[Start of Attachment]
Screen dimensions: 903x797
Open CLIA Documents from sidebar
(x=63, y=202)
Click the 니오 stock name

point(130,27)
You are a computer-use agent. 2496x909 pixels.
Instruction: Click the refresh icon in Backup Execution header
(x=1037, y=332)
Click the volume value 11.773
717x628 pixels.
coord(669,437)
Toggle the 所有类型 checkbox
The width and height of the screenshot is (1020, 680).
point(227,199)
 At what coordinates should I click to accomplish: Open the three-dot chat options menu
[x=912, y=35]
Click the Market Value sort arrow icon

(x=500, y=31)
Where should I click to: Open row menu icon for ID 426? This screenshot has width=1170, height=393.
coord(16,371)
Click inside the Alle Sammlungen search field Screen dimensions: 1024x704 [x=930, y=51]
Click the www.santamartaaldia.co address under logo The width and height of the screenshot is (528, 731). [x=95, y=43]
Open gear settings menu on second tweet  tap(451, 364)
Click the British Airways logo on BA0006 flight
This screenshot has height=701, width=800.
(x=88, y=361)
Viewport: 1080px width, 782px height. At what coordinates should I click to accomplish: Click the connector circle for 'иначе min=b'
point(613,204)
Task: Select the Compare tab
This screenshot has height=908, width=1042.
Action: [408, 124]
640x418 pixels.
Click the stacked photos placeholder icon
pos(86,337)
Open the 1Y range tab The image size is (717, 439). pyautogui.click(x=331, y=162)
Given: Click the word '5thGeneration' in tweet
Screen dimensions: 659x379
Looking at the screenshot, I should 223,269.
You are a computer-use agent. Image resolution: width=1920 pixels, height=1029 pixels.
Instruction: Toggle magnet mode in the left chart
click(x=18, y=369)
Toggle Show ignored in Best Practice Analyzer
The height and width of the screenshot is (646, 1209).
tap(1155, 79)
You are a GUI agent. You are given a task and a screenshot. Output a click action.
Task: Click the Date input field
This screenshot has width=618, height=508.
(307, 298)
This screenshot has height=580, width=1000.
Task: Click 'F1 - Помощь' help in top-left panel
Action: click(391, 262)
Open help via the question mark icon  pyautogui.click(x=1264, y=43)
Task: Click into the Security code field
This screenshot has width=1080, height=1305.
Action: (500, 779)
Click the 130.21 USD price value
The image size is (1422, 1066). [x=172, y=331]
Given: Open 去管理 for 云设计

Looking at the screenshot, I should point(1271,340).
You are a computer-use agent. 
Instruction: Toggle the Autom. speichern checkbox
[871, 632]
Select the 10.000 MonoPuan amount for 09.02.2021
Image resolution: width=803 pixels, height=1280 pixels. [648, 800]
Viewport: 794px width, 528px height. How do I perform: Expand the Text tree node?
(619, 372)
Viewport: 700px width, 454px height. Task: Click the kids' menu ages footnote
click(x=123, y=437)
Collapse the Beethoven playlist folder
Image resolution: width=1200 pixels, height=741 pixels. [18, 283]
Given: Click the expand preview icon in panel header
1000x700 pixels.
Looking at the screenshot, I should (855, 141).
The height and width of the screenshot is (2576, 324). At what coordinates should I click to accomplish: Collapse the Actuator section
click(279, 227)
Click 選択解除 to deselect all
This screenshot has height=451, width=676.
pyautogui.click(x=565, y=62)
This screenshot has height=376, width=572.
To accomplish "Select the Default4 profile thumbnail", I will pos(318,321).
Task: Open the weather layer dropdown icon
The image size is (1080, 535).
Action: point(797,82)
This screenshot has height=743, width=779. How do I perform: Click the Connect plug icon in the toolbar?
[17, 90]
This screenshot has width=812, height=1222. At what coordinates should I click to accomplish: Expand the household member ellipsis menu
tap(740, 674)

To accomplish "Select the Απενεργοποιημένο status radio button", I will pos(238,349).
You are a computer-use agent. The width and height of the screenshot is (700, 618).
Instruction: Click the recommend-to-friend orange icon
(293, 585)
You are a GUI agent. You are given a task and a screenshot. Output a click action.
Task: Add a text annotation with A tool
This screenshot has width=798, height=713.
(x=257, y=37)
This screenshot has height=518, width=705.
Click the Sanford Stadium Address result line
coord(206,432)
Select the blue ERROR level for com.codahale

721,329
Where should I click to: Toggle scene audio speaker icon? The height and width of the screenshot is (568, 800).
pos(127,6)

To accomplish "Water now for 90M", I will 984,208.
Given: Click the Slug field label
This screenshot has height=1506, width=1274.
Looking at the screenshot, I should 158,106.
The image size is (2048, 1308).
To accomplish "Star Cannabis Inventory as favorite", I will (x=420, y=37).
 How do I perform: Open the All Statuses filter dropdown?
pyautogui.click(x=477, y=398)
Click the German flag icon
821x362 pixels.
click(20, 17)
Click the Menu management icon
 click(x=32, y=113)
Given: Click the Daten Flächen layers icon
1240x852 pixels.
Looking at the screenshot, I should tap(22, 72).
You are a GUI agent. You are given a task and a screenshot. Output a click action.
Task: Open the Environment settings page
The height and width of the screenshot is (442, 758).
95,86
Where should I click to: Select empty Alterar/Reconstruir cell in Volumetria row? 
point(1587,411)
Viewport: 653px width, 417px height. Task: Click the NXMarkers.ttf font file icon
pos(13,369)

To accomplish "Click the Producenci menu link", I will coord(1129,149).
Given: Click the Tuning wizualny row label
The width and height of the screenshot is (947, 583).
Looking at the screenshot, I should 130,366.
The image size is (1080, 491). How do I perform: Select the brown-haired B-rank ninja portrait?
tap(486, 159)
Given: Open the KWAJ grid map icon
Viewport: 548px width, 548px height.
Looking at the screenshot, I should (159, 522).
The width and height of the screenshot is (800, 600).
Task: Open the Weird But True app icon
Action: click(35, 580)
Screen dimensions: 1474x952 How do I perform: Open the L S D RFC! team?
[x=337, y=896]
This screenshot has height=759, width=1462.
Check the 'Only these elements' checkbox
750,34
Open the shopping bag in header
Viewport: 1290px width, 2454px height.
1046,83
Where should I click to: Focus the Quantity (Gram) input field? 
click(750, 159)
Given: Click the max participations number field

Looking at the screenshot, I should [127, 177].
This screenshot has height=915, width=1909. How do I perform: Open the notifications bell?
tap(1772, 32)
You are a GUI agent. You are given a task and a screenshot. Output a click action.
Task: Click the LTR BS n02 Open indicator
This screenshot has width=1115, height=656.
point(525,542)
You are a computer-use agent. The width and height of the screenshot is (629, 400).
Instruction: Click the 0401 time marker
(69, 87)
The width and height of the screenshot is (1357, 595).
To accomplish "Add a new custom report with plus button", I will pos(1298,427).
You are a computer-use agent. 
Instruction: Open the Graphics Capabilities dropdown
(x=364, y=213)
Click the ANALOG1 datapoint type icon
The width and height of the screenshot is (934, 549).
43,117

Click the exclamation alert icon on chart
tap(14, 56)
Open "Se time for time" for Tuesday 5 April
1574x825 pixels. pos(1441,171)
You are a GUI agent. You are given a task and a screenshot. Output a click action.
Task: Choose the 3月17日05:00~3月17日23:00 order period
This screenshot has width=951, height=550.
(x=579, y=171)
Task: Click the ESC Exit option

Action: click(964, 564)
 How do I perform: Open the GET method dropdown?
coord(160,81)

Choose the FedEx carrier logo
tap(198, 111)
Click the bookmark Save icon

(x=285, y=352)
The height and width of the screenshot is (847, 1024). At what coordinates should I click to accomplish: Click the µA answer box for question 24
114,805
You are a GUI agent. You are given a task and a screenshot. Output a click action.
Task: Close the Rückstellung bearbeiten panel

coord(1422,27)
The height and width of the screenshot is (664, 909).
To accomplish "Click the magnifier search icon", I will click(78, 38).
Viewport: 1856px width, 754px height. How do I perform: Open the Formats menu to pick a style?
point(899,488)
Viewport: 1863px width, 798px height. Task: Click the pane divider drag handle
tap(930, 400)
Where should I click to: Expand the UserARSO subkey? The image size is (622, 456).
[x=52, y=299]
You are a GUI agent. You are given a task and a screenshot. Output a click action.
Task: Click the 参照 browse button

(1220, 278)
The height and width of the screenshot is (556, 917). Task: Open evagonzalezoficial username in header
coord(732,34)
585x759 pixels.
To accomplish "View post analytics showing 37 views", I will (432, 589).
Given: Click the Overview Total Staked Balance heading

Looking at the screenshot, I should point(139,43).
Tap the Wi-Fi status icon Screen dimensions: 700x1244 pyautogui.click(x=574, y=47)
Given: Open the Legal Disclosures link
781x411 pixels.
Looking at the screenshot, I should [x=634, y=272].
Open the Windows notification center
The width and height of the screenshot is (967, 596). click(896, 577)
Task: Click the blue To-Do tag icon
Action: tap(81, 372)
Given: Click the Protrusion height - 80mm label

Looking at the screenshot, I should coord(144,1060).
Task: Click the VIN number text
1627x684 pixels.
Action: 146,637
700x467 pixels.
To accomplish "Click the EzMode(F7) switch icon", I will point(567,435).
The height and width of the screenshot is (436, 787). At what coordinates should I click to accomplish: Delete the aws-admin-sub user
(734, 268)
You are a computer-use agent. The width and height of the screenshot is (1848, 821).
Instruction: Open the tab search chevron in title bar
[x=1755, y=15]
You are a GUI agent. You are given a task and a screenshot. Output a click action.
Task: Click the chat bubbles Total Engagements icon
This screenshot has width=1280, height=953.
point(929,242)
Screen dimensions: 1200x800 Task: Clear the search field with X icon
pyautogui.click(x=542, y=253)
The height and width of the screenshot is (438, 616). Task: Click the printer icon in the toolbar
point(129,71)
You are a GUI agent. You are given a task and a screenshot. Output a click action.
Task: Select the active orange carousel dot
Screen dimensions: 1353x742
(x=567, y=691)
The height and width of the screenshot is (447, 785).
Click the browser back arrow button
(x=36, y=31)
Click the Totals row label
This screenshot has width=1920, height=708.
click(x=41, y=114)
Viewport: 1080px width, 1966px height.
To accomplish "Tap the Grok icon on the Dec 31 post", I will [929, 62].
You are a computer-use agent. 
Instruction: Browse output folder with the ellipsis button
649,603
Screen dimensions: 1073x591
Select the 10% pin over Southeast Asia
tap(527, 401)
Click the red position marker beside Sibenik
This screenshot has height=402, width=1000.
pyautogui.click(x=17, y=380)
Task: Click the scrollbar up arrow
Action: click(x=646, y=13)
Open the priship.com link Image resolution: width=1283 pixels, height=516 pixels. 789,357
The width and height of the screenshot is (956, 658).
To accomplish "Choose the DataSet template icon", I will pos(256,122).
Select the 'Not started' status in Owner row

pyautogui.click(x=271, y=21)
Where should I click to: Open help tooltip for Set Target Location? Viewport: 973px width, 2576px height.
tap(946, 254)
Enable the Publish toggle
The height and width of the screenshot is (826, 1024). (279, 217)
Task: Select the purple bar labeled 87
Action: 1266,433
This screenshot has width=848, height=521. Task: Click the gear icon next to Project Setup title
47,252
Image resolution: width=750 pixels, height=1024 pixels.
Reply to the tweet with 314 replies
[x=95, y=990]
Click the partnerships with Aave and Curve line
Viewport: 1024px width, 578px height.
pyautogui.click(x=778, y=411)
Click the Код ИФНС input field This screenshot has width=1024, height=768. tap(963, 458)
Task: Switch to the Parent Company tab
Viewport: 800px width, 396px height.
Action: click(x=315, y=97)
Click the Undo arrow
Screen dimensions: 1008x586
[End of Attachment]
(WORK TO BE COMPLETED): Show every line of the data in which the word "settings" appears.

(THE ANSWER):
Open gear settings menu on second tweet  tap(451, 364)
Task: Open the Environment settings page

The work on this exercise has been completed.